Thursday, October 24, 2013

An early trip to a small stream in Sugar Hollow

My friend and I went to a small stream in Sugar Hollow this morning where I was hoping to find some freeliving caddisfly larvae and more Perlodid stones -- but it's still a little too early.  We did see some small Chloroperlids, lots of small flatheaded mayflies, and a good number of common stoneflies: they all looked to be Acroneuria abnormis, but I didn't keep any to check.   But the insect of the day was the Giant stonefly, Pteronarcys proteus.   The leafpacks were loaded with them.  And while most were on the small side, we did find some -- like the one in the picture above -- that clearly will be hatching by the end of the winter.   This one was a beauty!

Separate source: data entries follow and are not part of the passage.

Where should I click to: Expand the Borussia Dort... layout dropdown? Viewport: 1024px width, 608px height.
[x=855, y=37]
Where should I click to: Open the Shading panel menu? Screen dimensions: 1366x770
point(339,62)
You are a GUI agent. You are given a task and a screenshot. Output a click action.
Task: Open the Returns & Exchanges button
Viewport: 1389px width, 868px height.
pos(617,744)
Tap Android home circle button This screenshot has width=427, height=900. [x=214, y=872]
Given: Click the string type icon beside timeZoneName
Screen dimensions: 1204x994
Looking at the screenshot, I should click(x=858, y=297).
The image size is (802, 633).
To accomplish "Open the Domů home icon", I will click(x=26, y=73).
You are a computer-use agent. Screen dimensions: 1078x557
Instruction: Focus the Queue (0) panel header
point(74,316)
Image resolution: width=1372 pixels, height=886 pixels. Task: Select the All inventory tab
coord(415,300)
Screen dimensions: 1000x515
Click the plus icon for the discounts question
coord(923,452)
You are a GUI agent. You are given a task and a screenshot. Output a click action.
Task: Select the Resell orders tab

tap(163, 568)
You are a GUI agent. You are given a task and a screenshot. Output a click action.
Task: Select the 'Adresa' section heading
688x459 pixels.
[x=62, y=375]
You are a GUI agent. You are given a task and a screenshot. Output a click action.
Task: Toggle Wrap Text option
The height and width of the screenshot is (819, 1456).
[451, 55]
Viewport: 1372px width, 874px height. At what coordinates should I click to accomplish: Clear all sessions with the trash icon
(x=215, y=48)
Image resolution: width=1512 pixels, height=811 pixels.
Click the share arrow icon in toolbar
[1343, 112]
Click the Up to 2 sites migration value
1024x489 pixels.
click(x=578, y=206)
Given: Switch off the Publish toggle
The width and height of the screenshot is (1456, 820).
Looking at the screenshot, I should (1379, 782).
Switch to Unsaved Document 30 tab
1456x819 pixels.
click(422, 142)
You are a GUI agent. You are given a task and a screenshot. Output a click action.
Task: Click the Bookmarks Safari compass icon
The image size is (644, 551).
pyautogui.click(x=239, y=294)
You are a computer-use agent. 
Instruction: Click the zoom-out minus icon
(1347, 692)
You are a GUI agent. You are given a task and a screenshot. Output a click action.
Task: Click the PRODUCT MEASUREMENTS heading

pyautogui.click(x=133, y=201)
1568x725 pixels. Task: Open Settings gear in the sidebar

Note one of the key feature for species ID -- the lateral projections on abdominal segment 7 are closer in shape/size to those on segment 6 than to those on segment 8.


2. Malirekus hastatus.  I wasn't completely shutout in my search for Perlodids: I did find this Malirekus hastatus (you'll recall that I found one on 10/8 as well).

These are great streams for Perlodids, and we'll be seeing more and more species as we move through the winter and spring.

3. Baetis tricaudatus.  This one surprised me: the small minnow mayfly Baetis tricaudatus.  I've come to think of this as a species that we start to see in the winter -- my thinking is in need of revision!

A very handsome male (large, red eyes).  Note the diagnostic features of the pale, medial line on the abdominal terga and the very short middle tail (caudal filament).